TRECHO:

O estopim da redemocratização fora a campanha pelas Diretas Já, derrotada no Congresso, mas vitoriosa no inconsciente popular. Na sequência, a eleição de Tancredo Neves no Colégio Eleitoral, com apoio da dissidência governista reunida na Frente Liberal, selou a derrota simbólica do regime. Embora a morte precoce de Tancredo, às vésperas da posse, tenha mergulhado o Brasil em incerteza, o processo democrático seguiu adiante. Coube ao vice-presidente José Sarney, egresso do regime militar, mas convertido ao diálogo, assumir a Presidência e convocar a Constituinte. Mais do que isso, garantiu autonomia aos parlamentares, estabelecendo as bases para o que viria a ser um novo pacto nacional.

A Constituição de 1988 não nasceu de uma ruptura brusca, mas de uma transição cuidadosamente negociada entre forças civis e militares. Foi resultado de uma pactuação pragmática, construída na confluência entre a vontade popular e os limites impostos pela correlação de forças da época. O próprio presidente Sarney reconheceu, em entrevista recente ao Correio, no evento Democracia 40 anos: Conquistas, Dívidas e Desafios, que a Constituinte foi "o ponto culminante de um pacto pela estabilidade democrática". E mesmo sob ataques, a Carta se manteve como a espinha dorsal das instituições brasileiras.

Um dos relatores da Comissão de Sistematização na Constituinte, o ex-ministro do Supremo Tribunal Federal Nelson Jobim declarou que a Constituição "foi um trabalho complexo, com muita disputa, mas necessário". O texto final consagrou avanços históricos, como a ampliação dos direitos sociais, a universalização do acesso à saúde e à educação, a valorização da dignidade humana e a limitação do poder estatal. Mas esses dispositivos nasceram de longas e complexas negociações.

Para o deputado federal Aécio Neves (PSDB-MG), neto de Tancredo Neves, o processo liderado por Ulysses Guimarães contou com "homens de coragem e visão institucional", capazes de superar interesses pessoais em nome do pacto coletivo que daria origem à chamada Constituição Cidadã. "Foi a mais bem executada obra de engenharia política da história contemporânea do Brasil", afirmou o deputado.

INFORMAÇÕES EXTRAÍDAS:
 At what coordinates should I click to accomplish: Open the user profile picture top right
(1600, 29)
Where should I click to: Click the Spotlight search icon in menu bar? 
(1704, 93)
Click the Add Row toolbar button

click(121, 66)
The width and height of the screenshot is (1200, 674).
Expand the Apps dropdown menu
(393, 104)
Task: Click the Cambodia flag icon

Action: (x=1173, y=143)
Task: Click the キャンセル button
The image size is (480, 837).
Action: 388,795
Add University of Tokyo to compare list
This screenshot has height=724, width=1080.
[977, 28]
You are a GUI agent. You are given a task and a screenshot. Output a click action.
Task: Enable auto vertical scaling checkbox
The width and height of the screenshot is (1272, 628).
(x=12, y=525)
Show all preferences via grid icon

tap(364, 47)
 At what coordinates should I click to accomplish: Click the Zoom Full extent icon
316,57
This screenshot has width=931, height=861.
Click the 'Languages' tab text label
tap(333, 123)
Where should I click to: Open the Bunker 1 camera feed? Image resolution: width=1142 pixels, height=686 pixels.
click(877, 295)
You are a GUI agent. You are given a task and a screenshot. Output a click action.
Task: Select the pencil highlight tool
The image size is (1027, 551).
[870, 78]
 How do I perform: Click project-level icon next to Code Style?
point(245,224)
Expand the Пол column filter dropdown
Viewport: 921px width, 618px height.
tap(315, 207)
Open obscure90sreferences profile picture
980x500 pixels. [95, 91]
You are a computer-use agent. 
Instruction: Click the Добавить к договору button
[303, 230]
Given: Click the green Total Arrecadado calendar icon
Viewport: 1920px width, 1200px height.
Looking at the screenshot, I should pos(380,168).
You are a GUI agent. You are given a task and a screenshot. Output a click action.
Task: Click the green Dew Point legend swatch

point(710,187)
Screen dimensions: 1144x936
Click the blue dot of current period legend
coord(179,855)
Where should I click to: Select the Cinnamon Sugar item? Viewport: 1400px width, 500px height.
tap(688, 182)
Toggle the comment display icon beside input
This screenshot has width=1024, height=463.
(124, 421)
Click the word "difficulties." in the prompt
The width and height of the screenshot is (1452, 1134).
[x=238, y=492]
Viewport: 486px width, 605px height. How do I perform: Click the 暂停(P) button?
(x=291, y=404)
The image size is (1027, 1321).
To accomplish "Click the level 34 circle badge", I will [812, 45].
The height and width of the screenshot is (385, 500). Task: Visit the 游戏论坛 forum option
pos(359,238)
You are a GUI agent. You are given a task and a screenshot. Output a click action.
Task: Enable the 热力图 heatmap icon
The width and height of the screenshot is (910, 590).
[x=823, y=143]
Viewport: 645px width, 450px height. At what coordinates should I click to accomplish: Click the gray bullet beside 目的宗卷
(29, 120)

TAREFAS E EXERCÍCIOS:
a) Por favor, repita sem alterações a parte do trecho que começa com as palavras que contêm "O estopim da" e termina com "novo pacto nacional.".
b) Segundo o trecho, quem assumiu a Presidência e convocou a Constituinte?

SOLUÇÕES:
a)
O estopim da redemocratização fora a campanha pelas Diretas Já, derrotada no Congresso, mas vitoriosa no inconsciente popular. Na sequência, a eleição de Tancredo Neves no Colégio Eleitoral, com apoio da dissidência governista reunida na Frente Liberal, selou a derrota simbólica do regime. Embora a morte precoce de Tancredo, às vésperas da posse, tenha mergulhado o Brasil em incerteza, o processo democrático seguiu adiante. Coube ao vice-presidente José Sarney, egresso do regime militar, mas convertido ao diálogo, assumir a Presidência e convocar a Constituinte. Mais do que isso, garantiu autonomia aos parlamentares, estabelecendo as bases para o que viria a ser um novo pacto nacional.

b) O vice-presidente José Sarney.